- Battle of Jaffna (1995): Part of Eelam War III and the Sri Lankan Civil War
| Date | October 17 – December 5, 1995 |
| Location | Jaffna, Sri Lanka |
| Result | Sri Lankan Army victory |
| Territorial changes | Sri Lankan Army recapture City of Jaffna |

Belligerents
- Sri Lanka: Liberation Tigers of Tamil Eelam

Commanders and leaders
- Major General (later General) Rohan Daluwatte, Brigadier (later Major General) Janaka Perera: V. Prabhakaran

Units involved
- Sri Lanka Armed Forces Sri Lanka Army 53 Division 532 Infantry Brigade; 531 Air Mobile Brigade; 534 Independent Brigade; 534 Independent Brigade; ; ; ;: Unknown

Strength
- 10,000: Unknown

Casualties and losses
- 500 killed (According to Sri Lankan Government claims): 430 LTTE Killed

= Battle of Jaffna (1995) =

The Battle of Jaffna was fought from October to December 1995 for the city of Jaffna.

==Battle==
The city of Jaffna had been for years a major stronghold of the Liberation Tigers of Tamil Eelam (LTTE). The Tigers viewed the city as the capital of their new independent state. The city was briefly recaptured by the Indian army in 1987 during Operation Pawan but the city was later captured again by the Tigers.
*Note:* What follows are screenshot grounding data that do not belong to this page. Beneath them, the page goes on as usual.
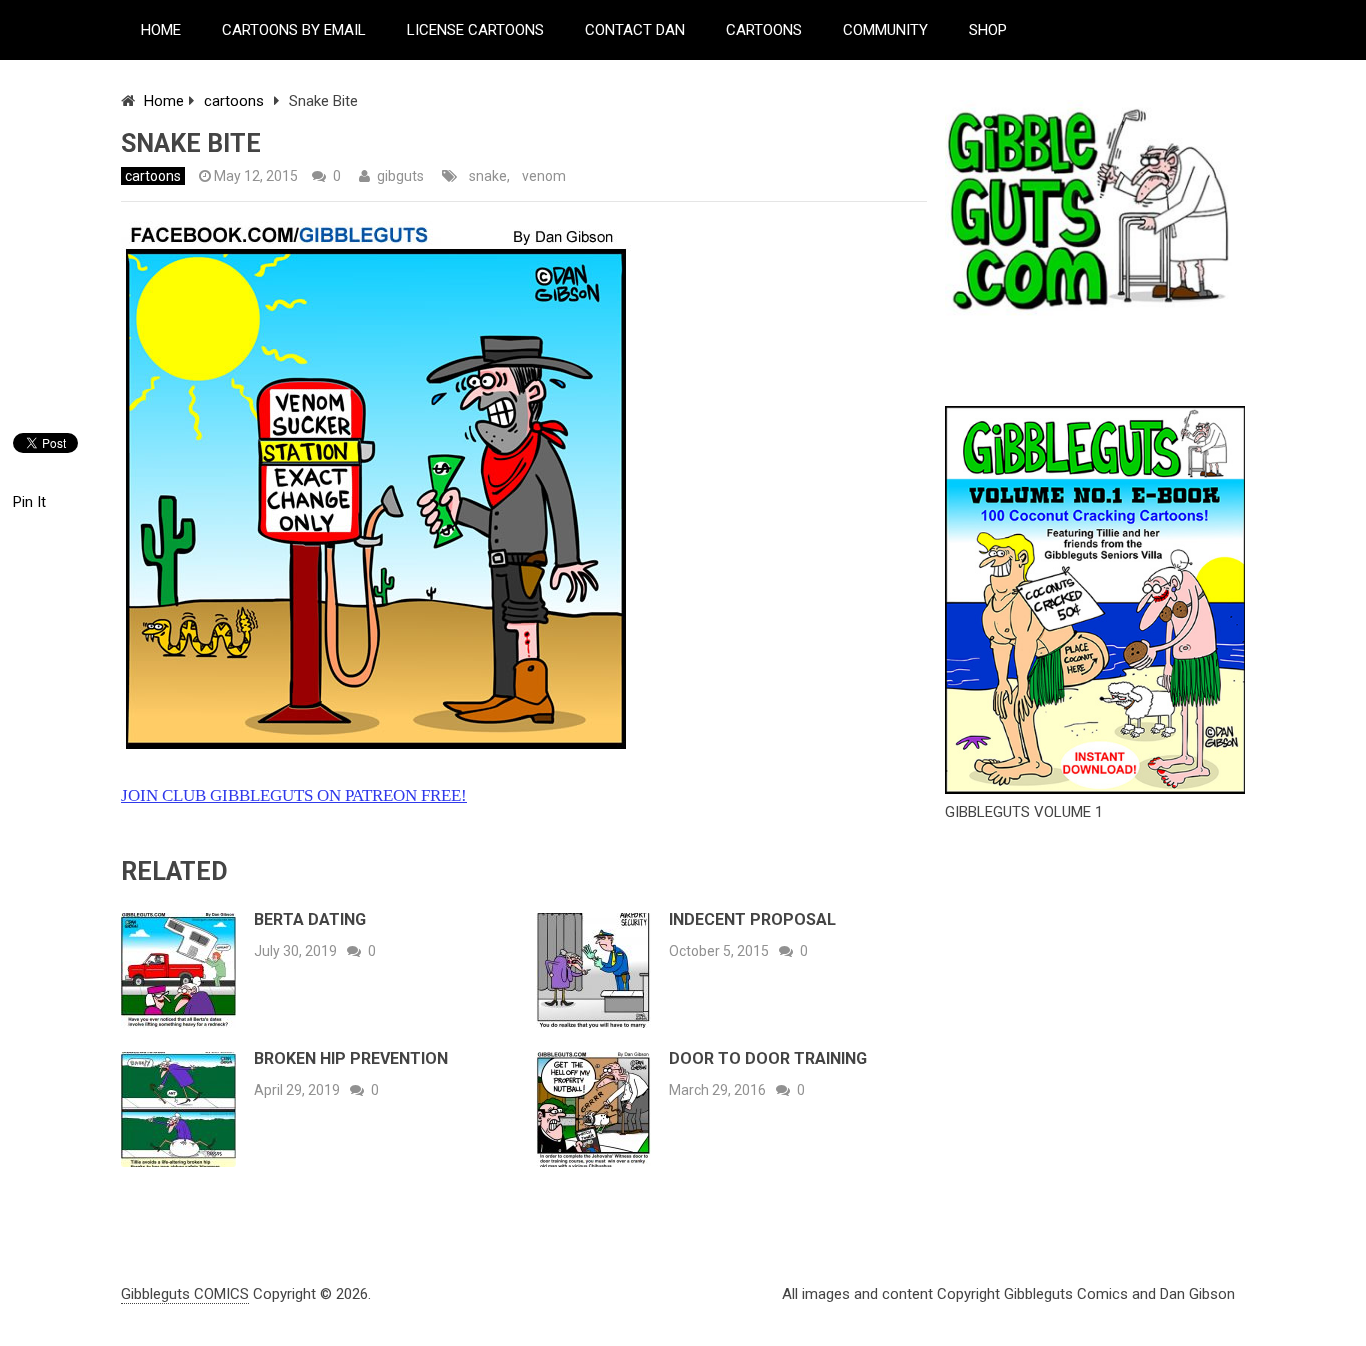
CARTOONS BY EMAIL (294, 30)
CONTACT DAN (635, 30)
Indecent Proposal (752, 919)
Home (164, 101)
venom (544, 176)
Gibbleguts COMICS (185, 1294)
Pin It (29, 502)
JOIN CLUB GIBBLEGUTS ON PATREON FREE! (294, 795)
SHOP (988, 30)
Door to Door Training (768, 1058)
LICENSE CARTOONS (475, 30)
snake (488, 176)
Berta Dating (310, 919)
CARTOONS (764, 30)
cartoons (234, 101)
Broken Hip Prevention (351, 1058)
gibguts (400, 176)
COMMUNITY (885, 30)
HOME (161, 30)
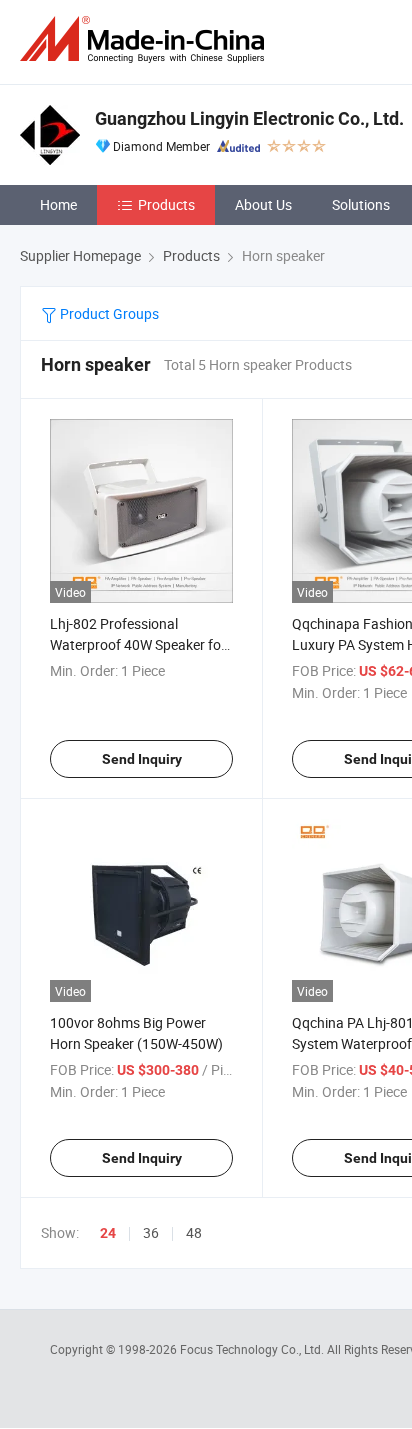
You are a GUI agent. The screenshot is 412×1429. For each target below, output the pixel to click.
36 (151, 1232)
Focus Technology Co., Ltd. (253, 1349)
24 (108, 1233)
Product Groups (108, 313)
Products (166, 204)
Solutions (361, 204)
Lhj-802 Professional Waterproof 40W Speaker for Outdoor (138, 644)
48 (194, 1232)
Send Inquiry (142, 759)
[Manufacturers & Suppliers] (146, 39)
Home (58, 204)
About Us (263, 204)
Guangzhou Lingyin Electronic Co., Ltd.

The newly elected president of Sri Lanka, Chandrika Kumaratunga, ordered this offensive after peace talks with the LTTE broke down after the Tigers attacked and destroyed Sri Lankan Navy gunboats and fired anti-aircraft missiles at Sri Lankan Airforce AVRO aircraft over Jaffna. Control of the peninsula became vital to the control of Palali airbase.

On October 17, 1995, 10,000 SLA commenced the campaign to Jaffna city (25 miles away) and in a 50-day battle that lasted until December 5, 1995, up to 500 Sri Lankan Army soldiers and over 430 LTTE cadres were killed. In the end the army managed to take the city and the peninsula from the Tigers, thus crippling the LTTE, however most of the LTTE forces managed to retreat into the jungle.

==Aftermath==

Initially the Army stated that the battle for Jaffna ended the war and the LTTE would never again be able to fight major battles against the government. It was believed that the insurgency was at its end. However this was not the case, which was apparent when the LTTE attacked an army detachment in Batticaloa district December 23, killing 33 troops. Military sources reported that more than 30 rebels were killed. Over the next seven months the LTTE reorganised and regrouped and in July 1996, the rebels launched Operation Unceasing Waves, which was the codename for the attack on the military base at Mullaitivu. More than 1,500 soldiers were killed and the base was destroyed.